Una vez superada la sensación de que te están tomando por tonto, ya que recuerdas perfectamente cómo eran los Sex Pistols (en mi caso, porque tenían la misma edad que yo), si logras suspender la incredulidad y te dejas llevar por una trama que ya conoces gracias a documentales anteriores y a haberla vivido prácticamente en directo, Pistol se revela como un producto ameno e interesante, especialmente para estudiosos del pop, así como un tanto agridulce para los que vivimos la época retratada: en el fondo, todo el griterío punk no fue más que una chiquillada orquestada por el liante de McLaren y su novia, una revolución de chichinabo que Westwood se creía y McLaren no: mientras la una pensaba que con los trapos churrosos de su cutre boutique Sex estaba combatiendo al fascismo, el otro solo pensaba en molestar a los biempensantes y, sobre todo, hacerse de oro (de ahí su célebre lema Cash from chaos).
Retrato de una época
Dijo el bueno de Malcolm en su momento que para crear un grupo de éxito le bastaba con cuatro tíos que no supieran cantar ni tocar y que se odiaran mutuamente. Y eso fueron exactamente los Sex Pistols, aunque los resultados (su primer y único elepé, Never mind the bollocks, here´s the Sex Pistols) fueran inusualmente brillantes para unos tipos que, aparentemente, no sabían hacer la o con un canuto. Johnny Rotten, efectivamente, no sabía cantar y desafinaba de lo lindo, pero nadie puede imaginarse God save the queen o Anarchy in the U.K. interpretadas por alguien que no sea él. Steve Jones se enseñó a tocar la guitarra a sí mismo con un instrumento que McLaren le había robado a Sylvain Sylvain de los New York Dolls, grupo a cuyo hundimiento contribuyó con sus ideas de bombero.
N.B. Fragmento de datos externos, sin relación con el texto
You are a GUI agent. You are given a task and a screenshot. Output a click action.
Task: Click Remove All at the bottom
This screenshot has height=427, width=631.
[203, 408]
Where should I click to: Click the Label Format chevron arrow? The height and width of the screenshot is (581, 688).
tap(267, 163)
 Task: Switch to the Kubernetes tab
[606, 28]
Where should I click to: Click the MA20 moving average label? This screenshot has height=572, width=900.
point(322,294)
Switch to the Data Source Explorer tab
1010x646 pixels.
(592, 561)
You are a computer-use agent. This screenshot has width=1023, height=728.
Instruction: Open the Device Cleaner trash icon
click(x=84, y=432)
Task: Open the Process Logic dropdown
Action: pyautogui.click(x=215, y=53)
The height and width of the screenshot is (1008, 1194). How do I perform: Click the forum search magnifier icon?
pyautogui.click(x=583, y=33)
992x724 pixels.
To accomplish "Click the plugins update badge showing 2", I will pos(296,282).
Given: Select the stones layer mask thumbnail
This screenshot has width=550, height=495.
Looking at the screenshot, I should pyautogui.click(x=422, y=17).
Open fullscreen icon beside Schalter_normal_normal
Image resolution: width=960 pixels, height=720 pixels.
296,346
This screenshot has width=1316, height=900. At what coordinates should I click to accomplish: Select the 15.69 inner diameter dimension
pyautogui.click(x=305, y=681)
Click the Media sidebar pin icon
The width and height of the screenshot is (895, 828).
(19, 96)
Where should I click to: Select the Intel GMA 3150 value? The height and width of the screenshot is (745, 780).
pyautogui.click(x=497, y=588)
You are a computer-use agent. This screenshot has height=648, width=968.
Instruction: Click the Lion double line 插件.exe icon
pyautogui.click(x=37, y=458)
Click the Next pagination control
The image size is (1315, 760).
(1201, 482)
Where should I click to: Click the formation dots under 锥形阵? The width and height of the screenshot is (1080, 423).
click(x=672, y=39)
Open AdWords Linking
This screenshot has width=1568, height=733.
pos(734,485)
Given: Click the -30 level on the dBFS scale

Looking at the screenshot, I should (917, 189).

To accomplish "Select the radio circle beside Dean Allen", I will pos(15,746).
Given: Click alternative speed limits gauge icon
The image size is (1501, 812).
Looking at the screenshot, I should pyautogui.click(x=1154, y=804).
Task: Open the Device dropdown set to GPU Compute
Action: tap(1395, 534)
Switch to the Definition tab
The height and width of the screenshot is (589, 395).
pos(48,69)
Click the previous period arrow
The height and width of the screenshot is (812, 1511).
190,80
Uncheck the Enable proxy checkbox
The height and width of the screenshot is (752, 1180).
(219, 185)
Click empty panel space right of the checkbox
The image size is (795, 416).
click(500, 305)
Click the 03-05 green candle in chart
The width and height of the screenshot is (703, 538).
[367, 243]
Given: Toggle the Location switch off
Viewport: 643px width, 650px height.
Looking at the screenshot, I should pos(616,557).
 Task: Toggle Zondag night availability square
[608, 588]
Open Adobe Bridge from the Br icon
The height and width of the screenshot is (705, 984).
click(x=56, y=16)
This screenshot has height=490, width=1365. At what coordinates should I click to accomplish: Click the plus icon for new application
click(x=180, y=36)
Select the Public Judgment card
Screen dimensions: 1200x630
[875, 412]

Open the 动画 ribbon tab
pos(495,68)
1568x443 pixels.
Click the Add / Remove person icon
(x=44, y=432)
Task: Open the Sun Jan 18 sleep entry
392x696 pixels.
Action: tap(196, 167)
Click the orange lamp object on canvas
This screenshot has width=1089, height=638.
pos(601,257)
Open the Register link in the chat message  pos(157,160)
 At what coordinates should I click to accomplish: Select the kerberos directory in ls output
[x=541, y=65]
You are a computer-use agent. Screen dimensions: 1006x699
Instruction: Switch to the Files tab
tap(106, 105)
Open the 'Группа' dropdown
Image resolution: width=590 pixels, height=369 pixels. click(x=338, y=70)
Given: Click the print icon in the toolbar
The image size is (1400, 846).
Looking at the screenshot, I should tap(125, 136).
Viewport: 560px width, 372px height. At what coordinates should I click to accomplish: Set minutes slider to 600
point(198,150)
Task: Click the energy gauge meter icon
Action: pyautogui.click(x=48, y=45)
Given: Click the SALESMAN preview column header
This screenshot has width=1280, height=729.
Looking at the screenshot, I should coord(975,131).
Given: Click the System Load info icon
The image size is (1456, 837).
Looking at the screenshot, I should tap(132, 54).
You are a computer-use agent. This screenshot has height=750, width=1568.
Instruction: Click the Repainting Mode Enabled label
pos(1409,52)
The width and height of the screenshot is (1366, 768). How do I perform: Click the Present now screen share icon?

Glen Matlock, el único que sabía algo de música, fue echado a patadas por su pinta de oficinista (y porque le gustaban los Beatles) y sustituido por un amigo de Johnny, Sid Vicious, que ni sabía tocar el bajo ni tenía la menor intención de aprender a hacerlo, pues consideraba que con tener una pinta molona ya iba que chutaba (y que se chutaba, pues la diñó en el neoyorquino hotel Chelsea a causa de una sobredosis tras haberse cargado a su insufrible novia, Nancy Spungen, una groupie que lo desvirgó y lo enganchó a la heroína). Con estos mimbres, el gran McLaren la lio parda, como muchos recordamos, aunque su rollo anti sistema era de risa y el hombre solo pensaba en lucrarse de una manera divertida.
Crónica de unos tiempos en los que el rock aún era relevante, Pistol rehúye la nostalgia y se limita a ofrecer un retrato bastante verosímil de una época y un lugar. Cuarenta y tantos años después, la era punk se ve como algo mucho menos peligroso de lo que algunos creyeron que era en su momento (Lady Di hizo sufrir más a Isabel II que Johnny Rotten y sus muchachos), pero que constituyó un estimulante back to basics para la música popular, que se deslizaba peligrosamente hacia la pomposidad de Rick Wakeman y demás fantasmones del llamado rock sinfónico. Actualmente, Vivienne Westwood es prácticamente un tesoro nacional, McLaren y Vicious llevan años criando malvas, John Lydon cuida a su mujer, una octogenaria aquejada de Alzheimer, y Steve Jones hace caja con los recuerdos que le puso por escrito Ben Thompson (con la bendición y colaboración de los ejecutivos de Disney). Sic transit gloria punki.